**DESCRIPTION OF THE TASK**:
Carry on the piece about Australian coal, carbon capture and nuclear power, starting right after its last sentence.

**EXTRACT PROVIDED**:
[Begin]

I can’t see the logic in Federal Resources Minister Martin Ferguson putting such a huge weight on coal with carbon capture and storage (CCS) as a source of energy (AFR, 22 October, subscription only).  He talks with pride about the government’s $2.8b investment in CCS and says that alternative investments must stand on their own feet in terms of cost effectiveness but then makes an unambiguous commitment to coal without considering any role for nuclear power than as a further source of exports. I assume he is driven by Australia’s huge coal exports. These were worth 24.7b in 2007/08 (here).  In an economy worth $1.1 trillion that is about 2.2% of GDP.

Consider the following hypothetical. Cutting all carbon emissions from the electricity sector – by for example using nuclear power – would achieve carbon emission savings of 192 MtCO2e.  This would be about enough to realize the 15% reduction over emissions in 2000 that the Rudd Government has set as an intermediate target should the rest of the world agree to a long-term 450 ppm GGE target.  This requires a 194 MtCO2e or 29% below bau in 10 years.

It is hypothetical because Australia cannot possibly build the required number of nuclear power stations in that time but it does suggest the scope of nuclear power in dramatically reducing our longer-term carbon emissions.  The savings could be much larger than this if a significant fraction of the car fleet was electrified and electricity substituted more for directly-consumed fuels.

Background data

Tracking to Kyoto and 2020 released by the Department of Climate Change provides information on recent past carbon emission experience and the projected future to 2020.

On average from 2008-2012 Australia’s greenhouse emissions will be around 583 MtCO2e.  Of these 72% originate in the energy sector with most of these (293 MtCO2e or 50% of total) coming from the the stationary energy (mainly electricity) sector.  This sector includes fuels directly combusted in industry and in the household sector.

[End]

**RECORDS SUPPLIED**:
[Begin]

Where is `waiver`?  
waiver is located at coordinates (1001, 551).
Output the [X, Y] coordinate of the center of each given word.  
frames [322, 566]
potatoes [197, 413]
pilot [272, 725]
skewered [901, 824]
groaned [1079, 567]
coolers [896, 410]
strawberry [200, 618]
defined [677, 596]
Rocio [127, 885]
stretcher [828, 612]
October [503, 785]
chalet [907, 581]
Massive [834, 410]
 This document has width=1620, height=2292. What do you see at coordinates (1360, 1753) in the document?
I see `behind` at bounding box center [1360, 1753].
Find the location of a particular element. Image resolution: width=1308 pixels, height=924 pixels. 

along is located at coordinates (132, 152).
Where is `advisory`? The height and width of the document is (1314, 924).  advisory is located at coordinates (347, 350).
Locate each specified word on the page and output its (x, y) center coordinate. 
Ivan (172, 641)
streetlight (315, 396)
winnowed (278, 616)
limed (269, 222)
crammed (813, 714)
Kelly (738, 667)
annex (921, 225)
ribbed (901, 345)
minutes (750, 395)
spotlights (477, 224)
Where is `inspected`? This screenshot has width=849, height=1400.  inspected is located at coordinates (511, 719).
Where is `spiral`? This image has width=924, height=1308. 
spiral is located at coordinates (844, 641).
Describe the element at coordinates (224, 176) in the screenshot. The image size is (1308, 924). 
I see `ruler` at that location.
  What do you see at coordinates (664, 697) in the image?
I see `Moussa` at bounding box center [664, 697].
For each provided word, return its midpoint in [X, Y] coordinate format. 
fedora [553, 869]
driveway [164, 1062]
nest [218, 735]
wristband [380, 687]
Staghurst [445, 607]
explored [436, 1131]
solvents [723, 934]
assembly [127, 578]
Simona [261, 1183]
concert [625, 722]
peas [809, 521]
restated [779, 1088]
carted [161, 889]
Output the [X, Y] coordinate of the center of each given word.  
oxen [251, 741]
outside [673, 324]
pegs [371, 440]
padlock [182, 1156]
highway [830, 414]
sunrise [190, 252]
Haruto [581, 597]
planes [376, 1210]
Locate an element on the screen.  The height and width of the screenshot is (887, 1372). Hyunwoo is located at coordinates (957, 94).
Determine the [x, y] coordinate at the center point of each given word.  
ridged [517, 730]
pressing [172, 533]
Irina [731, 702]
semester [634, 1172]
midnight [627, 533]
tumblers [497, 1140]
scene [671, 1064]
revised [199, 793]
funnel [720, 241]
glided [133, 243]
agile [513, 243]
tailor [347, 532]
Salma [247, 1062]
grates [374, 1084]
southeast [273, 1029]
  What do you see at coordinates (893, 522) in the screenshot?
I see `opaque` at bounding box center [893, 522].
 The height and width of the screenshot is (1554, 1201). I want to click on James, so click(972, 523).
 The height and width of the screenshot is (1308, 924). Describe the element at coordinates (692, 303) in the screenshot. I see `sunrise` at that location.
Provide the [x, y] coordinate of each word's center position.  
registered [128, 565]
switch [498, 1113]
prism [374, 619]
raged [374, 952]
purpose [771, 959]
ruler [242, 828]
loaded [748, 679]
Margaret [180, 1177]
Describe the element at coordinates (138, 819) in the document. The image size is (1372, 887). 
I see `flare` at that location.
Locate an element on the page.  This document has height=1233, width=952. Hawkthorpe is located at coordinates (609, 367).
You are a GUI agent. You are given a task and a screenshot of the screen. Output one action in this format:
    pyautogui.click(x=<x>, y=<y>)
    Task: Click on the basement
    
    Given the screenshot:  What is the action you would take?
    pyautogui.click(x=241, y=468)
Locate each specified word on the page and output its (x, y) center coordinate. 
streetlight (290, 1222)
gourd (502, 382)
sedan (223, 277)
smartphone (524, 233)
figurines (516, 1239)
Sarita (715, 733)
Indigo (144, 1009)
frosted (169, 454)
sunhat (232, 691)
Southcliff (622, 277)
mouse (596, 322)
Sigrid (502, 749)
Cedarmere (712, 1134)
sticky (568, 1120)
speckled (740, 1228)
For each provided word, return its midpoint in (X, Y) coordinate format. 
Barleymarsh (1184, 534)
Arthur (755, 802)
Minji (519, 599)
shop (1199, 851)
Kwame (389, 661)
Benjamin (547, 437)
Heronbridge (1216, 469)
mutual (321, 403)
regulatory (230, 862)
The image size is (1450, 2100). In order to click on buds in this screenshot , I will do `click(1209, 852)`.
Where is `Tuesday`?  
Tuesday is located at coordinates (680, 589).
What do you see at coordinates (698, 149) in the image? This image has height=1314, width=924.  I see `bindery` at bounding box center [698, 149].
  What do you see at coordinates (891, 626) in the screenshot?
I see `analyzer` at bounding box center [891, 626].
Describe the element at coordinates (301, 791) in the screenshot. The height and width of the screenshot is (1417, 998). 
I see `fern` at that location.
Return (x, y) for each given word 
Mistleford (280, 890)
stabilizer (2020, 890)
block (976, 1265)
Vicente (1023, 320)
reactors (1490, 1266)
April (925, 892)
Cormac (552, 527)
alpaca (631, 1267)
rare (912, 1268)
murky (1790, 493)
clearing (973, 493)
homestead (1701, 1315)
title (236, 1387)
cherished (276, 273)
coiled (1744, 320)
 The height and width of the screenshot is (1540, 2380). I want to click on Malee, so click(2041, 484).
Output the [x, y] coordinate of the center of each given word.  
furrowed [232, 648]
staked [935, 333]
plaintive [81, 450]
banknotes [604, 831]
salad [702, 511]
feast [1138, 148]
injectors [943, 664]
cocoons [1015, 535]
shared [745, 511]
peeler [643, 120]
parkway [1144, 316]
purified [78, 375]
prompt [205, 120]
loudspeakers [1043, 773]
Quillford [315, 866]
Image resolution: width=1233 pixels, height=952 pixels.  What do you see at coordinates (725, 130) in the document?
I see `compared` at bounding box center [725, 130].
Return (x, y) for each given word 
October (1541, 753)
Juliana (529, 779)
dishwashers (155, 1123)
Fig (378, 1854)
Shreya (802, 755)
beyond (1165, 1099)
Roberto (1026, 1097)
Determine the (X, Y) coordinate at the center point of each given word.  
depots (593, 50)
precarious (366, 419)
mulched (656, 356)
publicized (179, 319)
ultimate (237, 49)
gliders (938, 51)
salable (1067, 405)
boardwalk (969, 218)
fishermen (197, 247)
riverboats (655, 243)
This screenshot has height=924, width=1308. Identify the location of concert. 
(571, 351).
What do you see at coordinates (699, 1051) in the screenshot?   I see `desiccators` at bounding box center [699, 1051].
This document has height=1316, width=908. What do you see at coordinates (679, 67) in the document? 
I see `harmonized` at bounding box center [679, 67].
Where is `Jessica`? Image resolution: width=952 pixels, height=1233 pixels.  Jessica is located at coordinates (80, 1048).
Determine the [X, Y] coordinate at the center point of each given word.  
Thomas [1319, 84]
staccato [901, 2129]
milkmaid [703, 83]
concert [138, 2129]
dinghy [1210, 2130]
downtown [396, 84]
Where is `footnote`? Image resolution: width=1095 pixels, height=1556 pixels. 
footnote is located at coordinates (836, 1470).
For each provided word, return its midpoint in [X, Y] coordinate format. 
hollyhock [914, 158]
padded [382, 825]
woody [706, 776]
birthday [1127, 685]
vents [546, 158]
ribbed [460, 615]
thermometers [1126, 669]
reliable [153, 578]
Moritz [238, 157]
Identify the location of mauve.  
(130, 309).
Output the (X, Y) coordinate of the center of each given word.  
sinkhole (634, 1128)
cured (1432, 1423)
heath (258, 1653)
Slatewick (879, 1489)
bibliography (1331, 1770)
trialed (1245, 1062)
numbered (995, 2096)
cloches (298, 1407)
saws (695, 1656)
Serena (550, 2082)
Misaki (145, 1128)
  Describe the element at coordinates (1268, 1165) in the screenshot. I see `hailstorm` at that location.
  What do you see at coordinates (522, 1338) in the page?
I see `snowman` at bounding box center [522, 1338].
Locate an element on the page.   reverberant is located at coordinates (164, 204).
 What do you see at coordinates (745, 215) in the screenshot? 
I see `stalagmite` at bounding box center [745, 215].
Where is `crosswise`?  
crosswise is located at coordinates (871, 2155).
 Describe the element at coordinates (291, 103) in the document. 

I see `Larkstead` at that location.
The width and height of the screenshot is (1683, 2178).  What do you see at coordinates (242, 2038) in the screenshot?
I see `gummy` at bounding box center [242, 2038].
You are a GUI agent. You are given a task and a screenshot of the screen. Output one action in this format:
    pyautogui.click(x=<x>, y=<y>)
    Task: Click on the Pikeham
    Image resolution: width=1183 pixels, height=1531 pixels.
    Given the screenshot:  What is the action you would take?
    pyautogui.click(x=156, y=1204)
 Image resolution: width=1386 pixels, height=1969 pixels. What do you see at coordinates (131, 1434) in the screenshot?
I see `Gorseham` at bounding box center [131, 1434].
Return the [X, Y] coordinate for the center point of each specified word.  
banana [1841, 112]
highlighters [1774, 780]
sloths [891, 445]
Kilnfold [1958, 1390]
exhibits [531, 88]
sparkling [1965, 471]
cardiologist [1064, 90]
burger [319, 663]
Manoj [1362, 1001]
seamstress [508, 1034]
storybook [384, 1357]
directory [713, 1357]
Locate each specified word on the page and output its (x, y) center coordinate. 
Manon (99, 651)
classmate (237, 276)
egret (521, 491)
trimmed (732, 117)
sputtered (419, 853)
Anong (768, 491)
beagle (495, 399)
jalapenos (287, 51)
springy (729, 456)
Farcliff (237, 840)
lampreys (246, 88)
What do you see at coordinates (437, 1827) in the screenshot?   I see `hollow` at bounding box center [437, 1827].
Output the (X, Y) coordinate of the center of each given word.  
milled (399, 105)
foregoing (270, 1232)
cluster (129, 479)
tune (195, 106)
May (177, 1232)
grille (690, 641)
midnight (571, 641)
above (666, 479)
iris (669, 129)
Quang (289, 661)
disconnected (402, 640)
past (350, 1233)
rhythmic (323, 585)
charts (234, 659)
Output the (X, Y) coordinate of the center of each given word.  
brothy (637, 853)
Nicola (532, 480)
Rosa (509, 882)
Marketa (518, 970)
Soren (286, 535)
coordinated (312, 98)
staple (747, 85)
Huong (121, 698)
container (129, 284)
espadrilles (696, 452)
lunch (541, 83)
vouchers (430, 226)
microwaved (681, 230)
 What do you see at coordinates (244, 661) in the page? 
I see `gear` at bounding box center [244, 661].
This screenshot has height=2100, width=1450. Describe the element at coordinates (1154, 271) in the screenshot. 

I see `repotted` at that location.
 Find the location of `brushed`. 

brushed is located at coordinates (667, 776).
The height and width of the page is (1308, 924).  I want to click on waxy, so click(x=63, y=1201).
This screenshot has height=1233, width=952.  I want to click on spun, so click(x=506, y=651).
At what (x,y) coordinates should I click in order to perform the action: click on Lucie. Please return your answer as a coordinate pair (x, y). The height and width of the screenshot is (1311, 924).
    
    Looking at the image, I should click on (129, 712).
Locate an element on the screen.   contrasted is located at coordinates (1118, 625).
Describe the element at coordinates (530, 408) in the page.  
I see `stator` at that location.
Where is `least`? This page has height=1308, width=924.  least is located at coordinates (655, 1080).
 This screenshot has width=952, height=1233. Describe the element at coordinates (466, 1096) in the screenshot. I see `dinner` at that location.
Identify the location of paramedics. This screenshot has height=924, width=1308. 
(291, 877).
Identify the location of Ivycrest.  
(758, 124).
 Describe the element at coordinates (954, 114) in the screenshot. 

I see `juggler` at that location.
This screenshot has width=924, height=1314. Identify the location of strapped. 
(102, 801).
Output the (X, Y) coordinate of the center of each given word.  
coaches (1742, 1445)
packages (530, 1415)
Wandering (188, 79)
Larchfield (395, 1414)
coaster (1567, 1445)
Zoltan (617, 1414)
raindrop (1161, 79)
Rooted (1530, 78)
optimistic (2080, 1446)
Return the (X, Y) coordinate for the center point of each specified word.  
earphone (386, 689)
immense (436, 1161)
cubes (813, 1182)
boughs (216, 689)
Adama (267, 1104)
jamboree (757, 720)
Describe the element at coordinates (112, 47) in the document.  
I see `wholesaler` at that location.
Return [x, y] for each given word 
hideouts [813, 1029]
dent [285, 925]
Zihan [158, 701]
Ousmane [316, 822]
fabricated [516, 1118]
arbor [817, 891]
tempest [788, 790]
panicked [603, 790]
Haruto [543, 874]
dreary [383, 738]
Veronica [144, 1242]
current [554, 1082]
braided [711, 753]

[End]

**ANSWER TO THIS EXERCISE**:
Without the Carbon Pollution Reduction Scheme (CPRS) emissions by 2020 would be 664 MtCO2e or 120% of 2020 levels. Emissions would grow in every sector except for land use and forestry.  Emissions in the stationary energy sector would grow by 24% to 295 MtCO2e over year 2000 levels without a CPRS.

Australia’s current Kyoto target is to hit 108% of 1990 emissions levels by 2012. This should be achieved without purchasing international carbon credits.  The reason for hitting this target lies almost entirely in the land use sector where 2008-12 emissions being only 22% of 2000 levels.  Emissions have continued to grow strongly in the energy and industrial sectors and slightly in agriculture.

The CPRS White Paper targets between 5-15% reductions below 2000 levels by 2020 with a 25% reduction by 2020 if a comprehensive international agreement is signed agreeing to 450 ppm Co2e or lower.  The CPRS will be phased in from July 2011 with emission permits costing $10 per tonne in 2011/12 and with full marketing of quotas from July 2012.

A national emissions trajectory will set caps on emissions from 2012/13 with the starting point being 107% of 2000 emissions in 2012/13.  Actual emissions could be higher or lower than this with banking or international trade in permits.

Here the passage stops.